彼女と、トリスタン侯国公認魔道士であるゾフィー・マールの出会いと修行の日々を書いてみました。

 その日、いつもどおり私は、空が白み始めると同時に宿舎から王宮の中庭に出た。その日の朝は、夏が近づいているというのに深い霧が中庭にもかかり、10ヤード先も見通せなかった。


 けれど、私にはそんな世界の方が気が休まって好きだった。


 私は昔の癖で、というよりも性分で、時々人と会うのも億劫になる。そんな時は長く暮らしていたカンダハールの街並みや、山中にある我が家を思い出しながら、自分の部屋に籠るのだ。


「ふむ、今朝は珍しいほどに霧が濃いな。こんな時はベンチに腰かけて師匠のお言葉でも思い返してみるか」


 私はそうつぶやくと、折よく視界に入って来たベンチに腰かけた。ベンチは霧の水分を吸ってしっとりとしていたが、そのひんやりとした感触も悪くはない。


 私の名は、ロザリア・ロンバルディア。ホルン女王様のもとで録尚書事ろくしょうしょじという職に就いている。


 何、録尚書事とは何をする職じゃと? この職は女王様の発する勅書の起草やその執行に責任を持ち、配下の諸卿を監督する……と言うと聞こえは良いが、要するに大宰相に納まりくさったクズエルフ・ジュチの尻ぬぐいと言ったところじゃ。


 先の機構改革で、それまで大宰相兼大将軍としてこの国の政治と軍事、両面の重責を担っていたザール様は、『相国』という地位に登り詰められた。人は『位人臣を極めた』とか、『それまでのご心労に対するご褒美』と言うが、私にはこの人事には女王様の隠された意思があると感じていた。


「そう言えば、近ごろの女王様はおかしいのう……」


 私はふと、昨日の上奏時の光景を思い出してつぶやく。ザール様は相国となられてからは常に女王様の側に近侍し、女王様の相談相手のような恰好であったが、その日は珍しくザール様が上奏を受けられていたのだ。


「本日は女王様はいかがなされたのじゃ、ザール様?」


 私が訊くと、ザール様は訝し気に首をひねって、


「さあ? 急に『今日の上奏は相国に聞いてもらっていて』とだけ言われたらしい。侍女が伝えに来たから急いでお部屋に伺ったら、もぬけの殻だった。コドランに聞いても行き先は教えてくれなかったんだ」


 そう言う。そう言いはしても、ザール様にあまり心配の色は見えなかった。

 それはそうであろう、女王様は元『王の牙』筆頭デューン・ファランドール様の薫陶を受け、ご自身10年以上も辺境で『用心棒』として鳴らした武辺者であるし、この度の戦乱でも常に前線で槍を揮ってこられたお方である。そんじょそこらの戦士では勝負にはならないはずであるから。

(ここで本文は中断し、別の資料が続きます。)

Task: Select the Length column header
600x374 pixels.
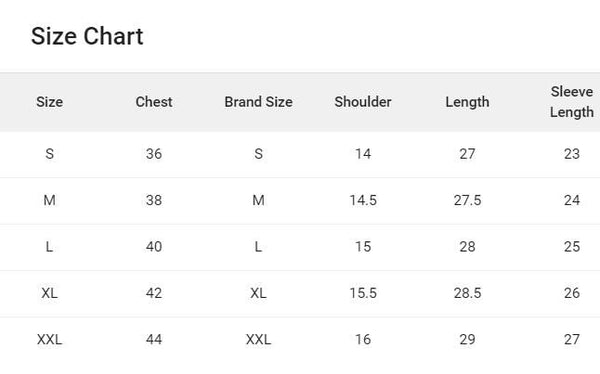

 けれど、私はザール様のその言葉の中に、妙に女王様への親密さが表れているようで気に障った。あくまで噂ではあるが、女王様はザール様と『ご昵懇じっこんの仲』であらせられるらしい……覚悟はしていたと言っても、ザール様のお妃の座を狙っていた私には、結構なショックではあった。


(ふん、結婚前に独り身を楽しんでおられるのかも知れんな。今までご苦労が多かった身の上じゃ。お嬢様扱いすらなかなかしてもらえなかったお方にとって、今が一番幸せなのかもしれん)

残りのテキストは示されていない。